In Field v. The United States, 9 Pet. 202, Marshall, C.J., in delivering the opinion of the court, says: "As the case was not tried by a jury, the exception to the admission of evidence was not properly the subject of a bill of exceptions. But if the District Court improperly admitted the evidence, the only effect would be, that this court would reject that evidence, and proceed to decide the cause as if it were not on the record. It would not, however, of itself, constitute any ground for the reversal of the judgment." And, again, in The United States v. King, 7 How. 853, 854, it is decided, that "no exception can be taken where there is no jury, and where the question of law is decided in delivering the final decision of the court." And, "when the court decides the fact without the intervention of a jury, the admission of illegal testimony, even if material, is not of itself a ground for reversing the judgment, nor is it properly the subject of a bill of exceptions."

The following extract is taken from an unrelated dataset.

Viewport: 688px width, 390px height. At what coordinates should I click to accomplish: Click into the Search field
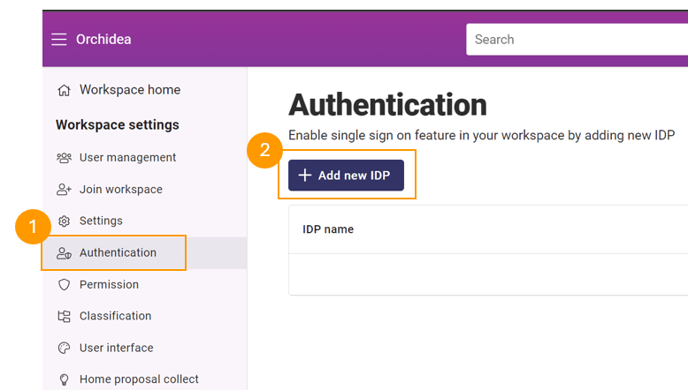coord(577,39)
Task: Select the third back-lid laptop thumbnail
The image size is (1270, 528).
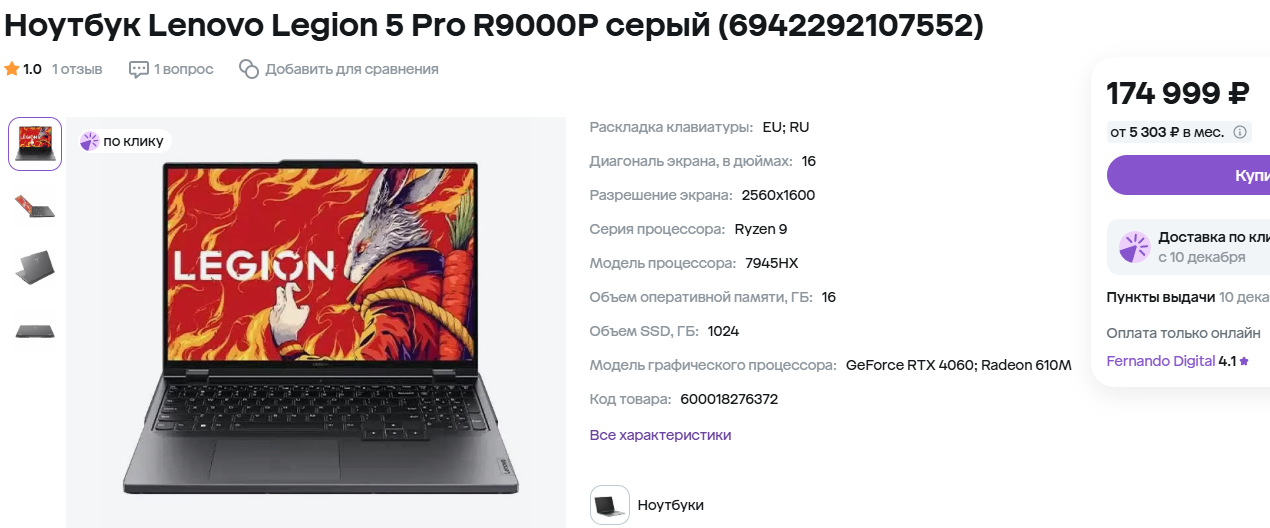Action: 35,267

It is alleged, also, that there is error on the face of this record, because the court allowed the whole amount levied from the property of the plaintiffs below, being the amount of the notes *198 and costs; because, by art. 1929 of the Code of Louisiana, "the damages due for delay in the performance of an obligation are called interest. The creditor is entitled to these damages without proving any loss, and whatever loss he may have suffered he can recover no more." But we are of opinion that this objection is founded on a mistake of the nature of the action, which is not brought on the notes mentioned in the petition, but for damages suffered by the plaintiffs below, on account of the non-performance by the defendant of his stipulations contained in his act of partition. This case, therefore, comes within the art. 1924 of the code, which says: "The obligations of contracts extending to whatsoever is incident to such contracts, the party who violates them is liable, as one of the incidents of his obligations, to the payment of the damages which the other party has sustained by his default."
The judgment of the Circuit Court is affirmed with costs.
Order.
This cause came on to be heard on the transcript of the record from the Circuit Court of the United States for the Eastern District of Louisinia, and was argued by counsel. On consideration whereof, it is now here ordered and adjudged by this court, that the judgment of the said Circuit Court in this cause be, and the same is hereby, affirmed, with costs and damages, at the rate of six per centum per annum.